Dalam kesempatan ini, Prof. Dr. Kaelan, MS, memaparkan materi tentang Undang Undang Dasar Tahun 1945 perubahan telah dianggap jauh dari cita cita kemerdekaan dan Pancasila. UUD Tahun 1945 amandemen ditemukan inkonsisten dan inkoheren, sehingga upaya untuk mencapai tujuan dan cita-cita kemerdekaan belum dapat dicapai dengan baik. Sedangkan Prof. Dr. Sofian Effendi, MA., MPIA menyatakan bahwa Pancasila adalah jiwa dari Universitas Gadjah Mada. Apa tugas dari UGM, sebagai universitas Pancasila sudah sangat jelas sekali. Bahwa tugas dari universitas pangkal pendidikan karakter cinta pada kebenaran dan berani mengutarakan kebenaran. Gadjah Mada menjadi universitas pembentukan karakter. Di dalam statuta tentang harapan yang dicantumkan di UGM, jati diri UGM adalah sebagai universitas kerakyatan, perjuangan, nasional, Pancasila, dan kebudayaan. Sampai hari ini belum dijabarkan dan operasionalisasikan. UGM berkomitmen pada pembentukan manusia seutuhnya, pembinaan ilmu pengetahuan dan teknologi dan seni. Dalam rangka pembangunan bangsa dan negara penjelmaan Pancasila, ini tegas sekali apa tugas UGM, misi UGM terhadap Pancasila dan UUD 1945. Tugas UGM dan semua perguruan tinggi di Indonesia adalah melaksanakan pendidikan karakter untuk menghasilkan lulusan cinta kebenaran, dan menginternalisasikan nilai nilai Pancasila, melahirkan disiplin ilmu pengetahuan dan teknologi yang berparadigma Pancasila, mengevaluasi perencanaan pembangunan nasional sebagai pelaksanaan UUD 1945 dan Pancasila.

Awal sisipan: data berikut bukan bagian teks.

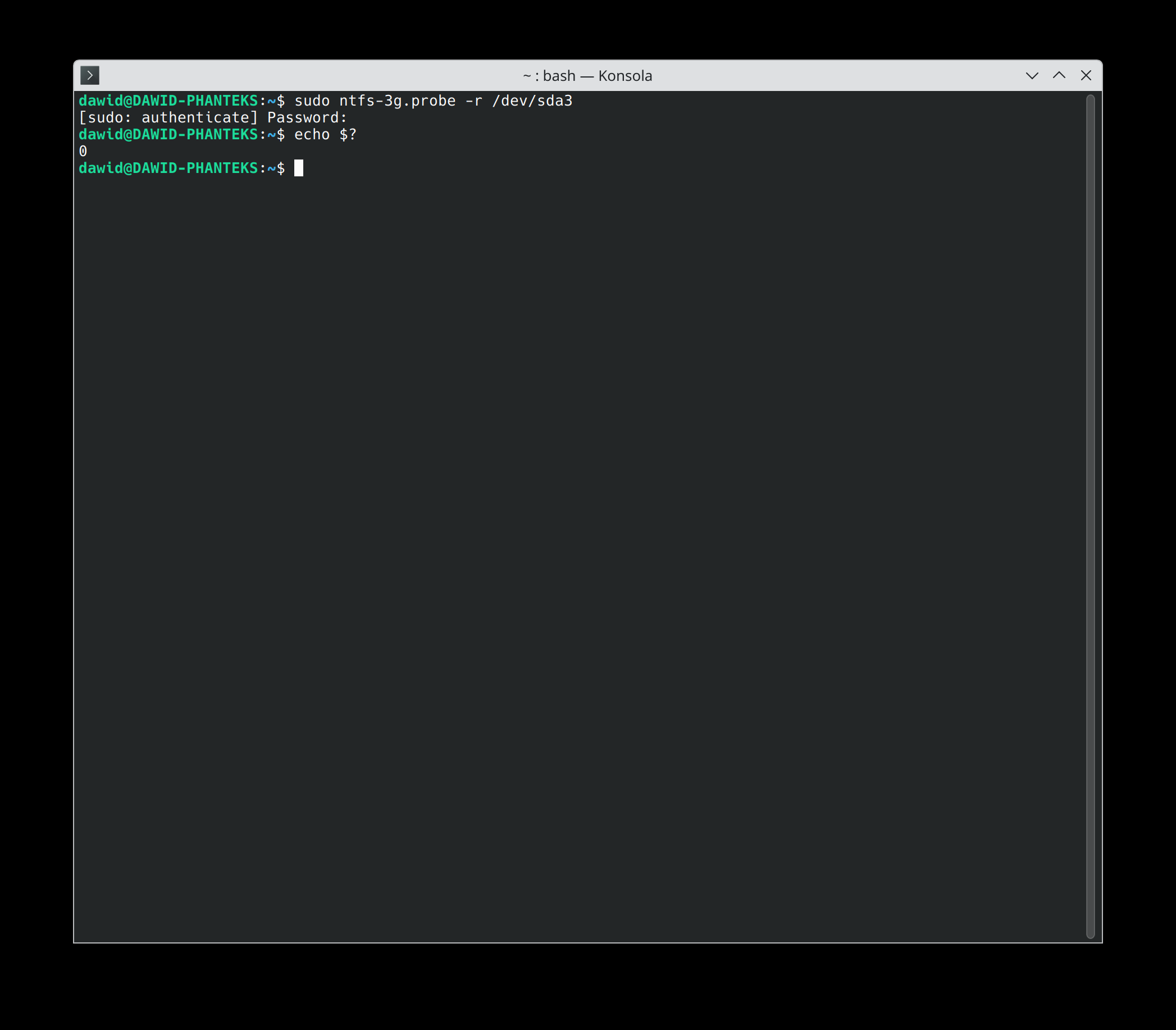1176x1030 pixels.
Task: Click the '-r' flag in first command
Action: coord(473,101)
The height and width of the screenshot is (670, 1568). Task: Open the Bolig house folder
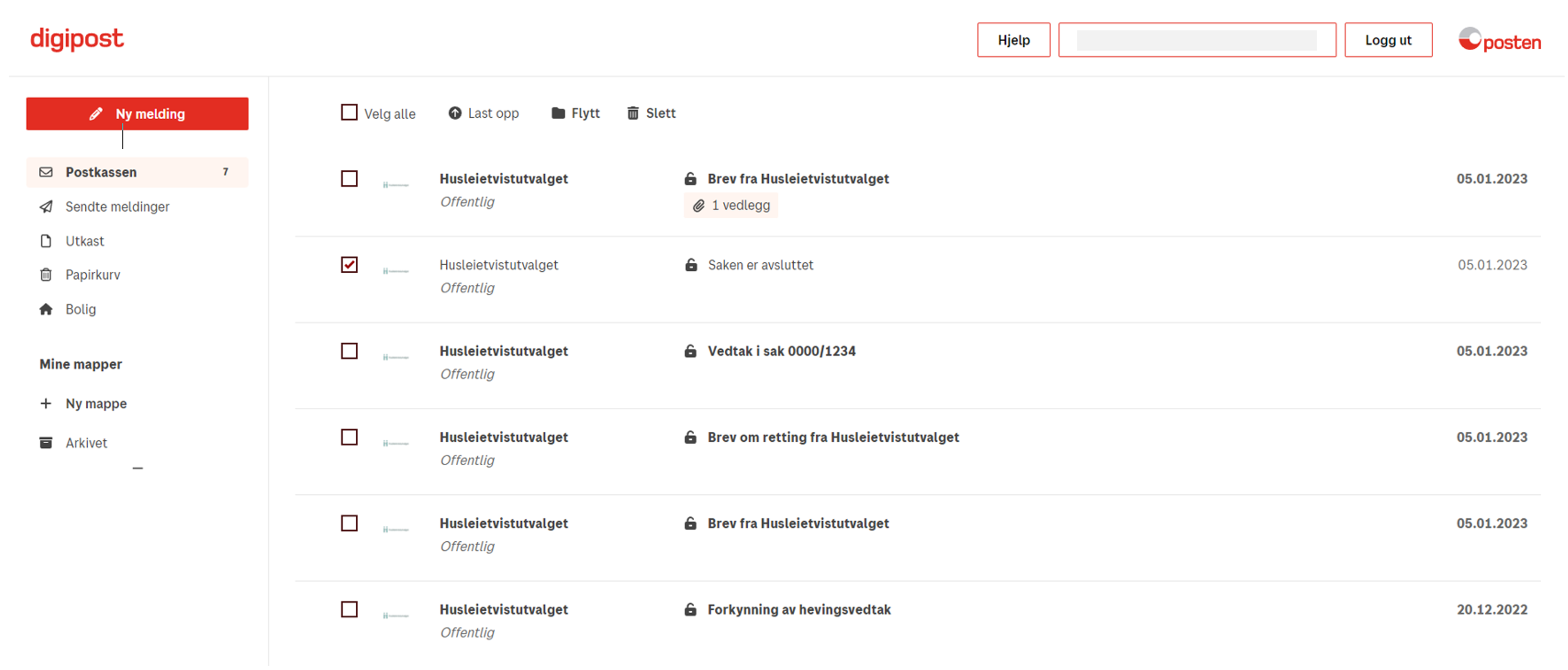[x=80, y=309]
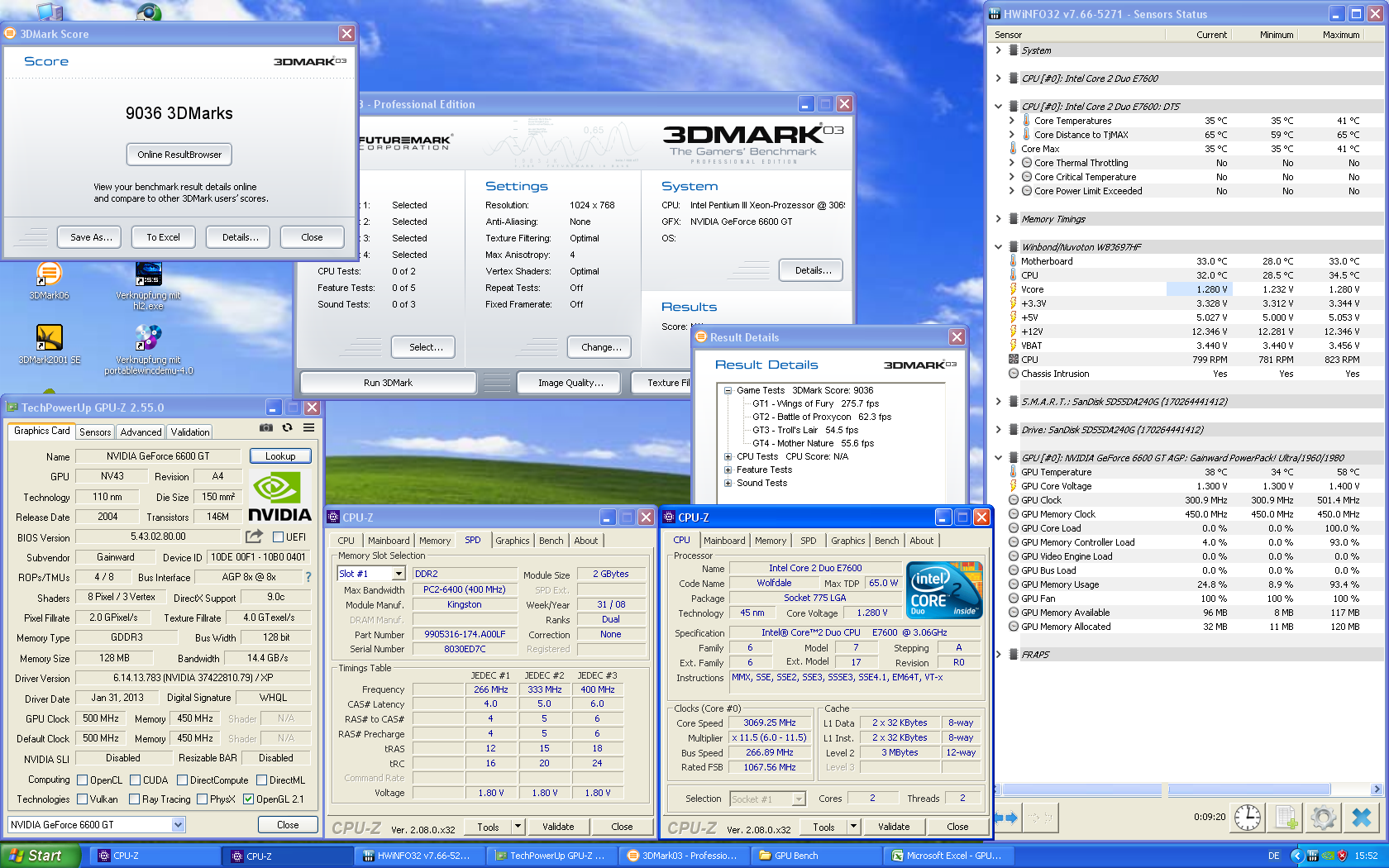Click the camera screenshot icon in GPU-Z
Screen dimensions: 1389x868
coord(266,427)
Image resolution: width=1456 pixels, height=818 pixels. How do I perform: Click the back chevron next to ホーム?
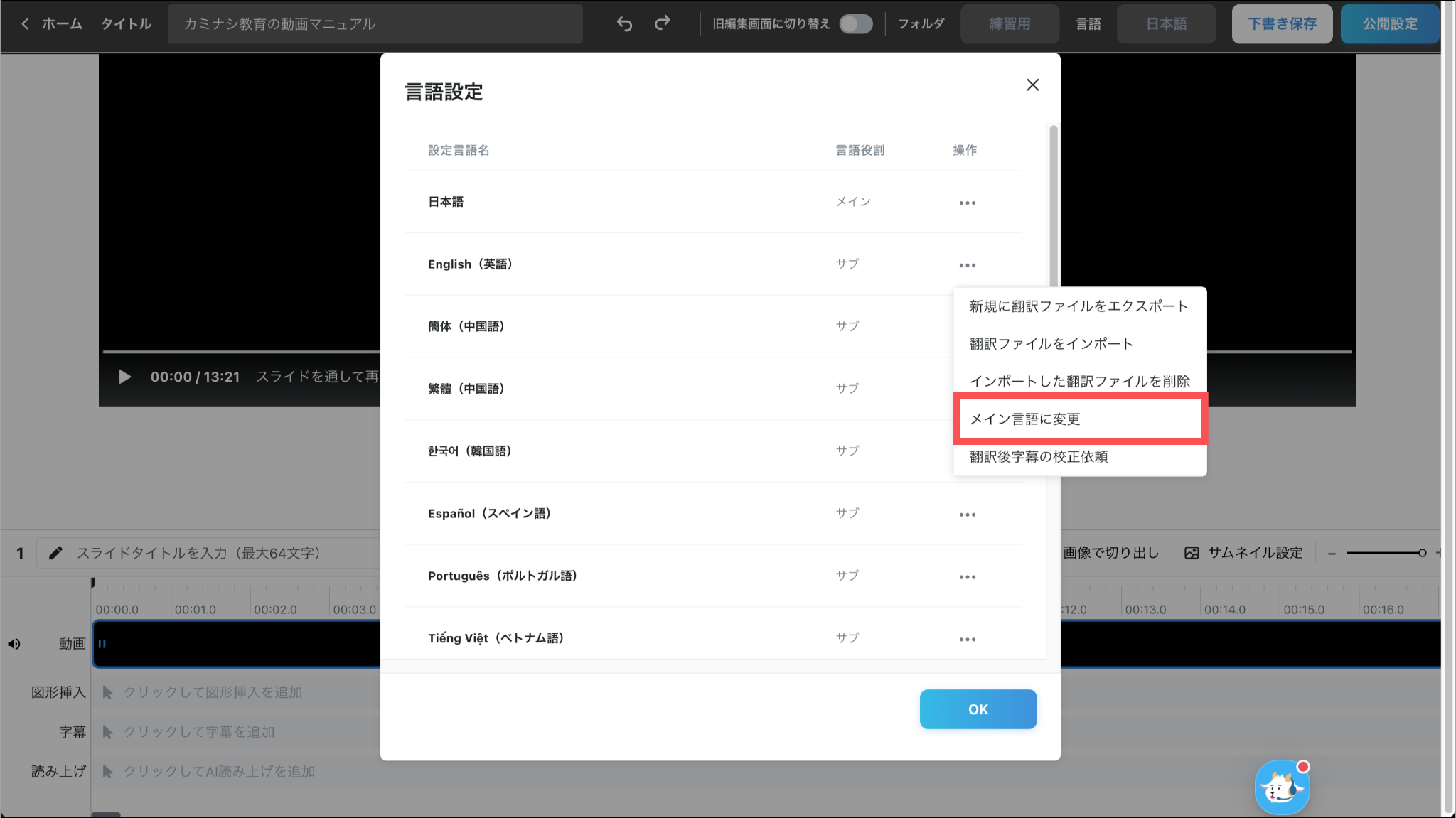[x=25, y=24]
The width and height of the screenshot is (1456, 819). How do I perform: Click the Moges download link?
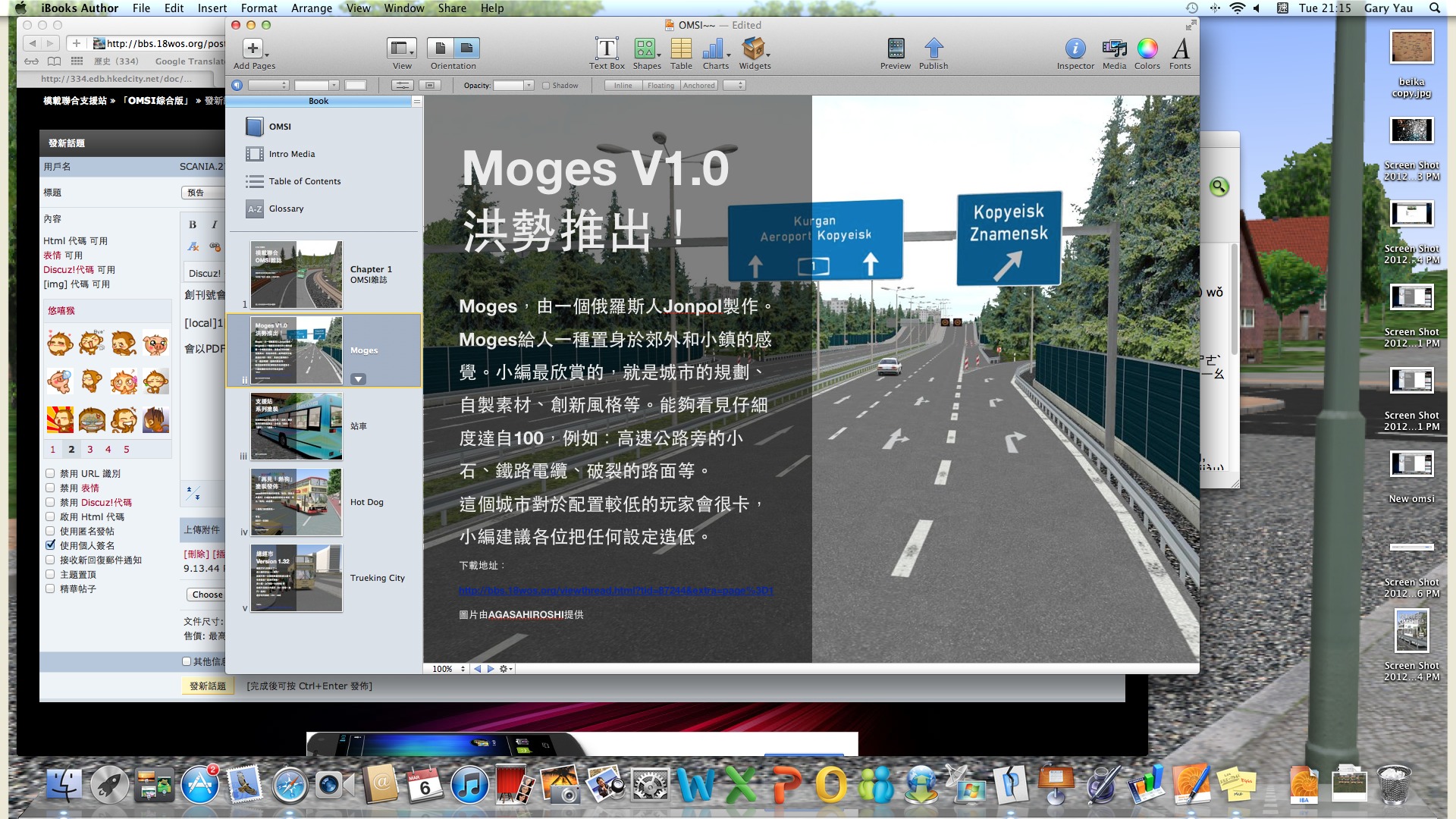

Sebagai host seminar Pemikiran Bulaksumur, Prof. Dr. M.Baiquni menyatakan bahwa inti dari Pancasila mewujudkan keadilan sosial. Perkembangan menunjukkan bahwa disamping keadilan sosial, juga terdapat keadilan spasial yaitu keadilan ekologis, dimana elemen makhluk hidup yang lain juga memiliki hak hidup dan eksis dalam ekosistem.
Pemikiran Bulaksumur ini akan dilanjutkan menjadi tradisi akademik kritis yang akan mewadahi dialok lintas disiplin keilmuan maupun lintas generasi, yang difasilitasi Dewan Guru Besar UGM.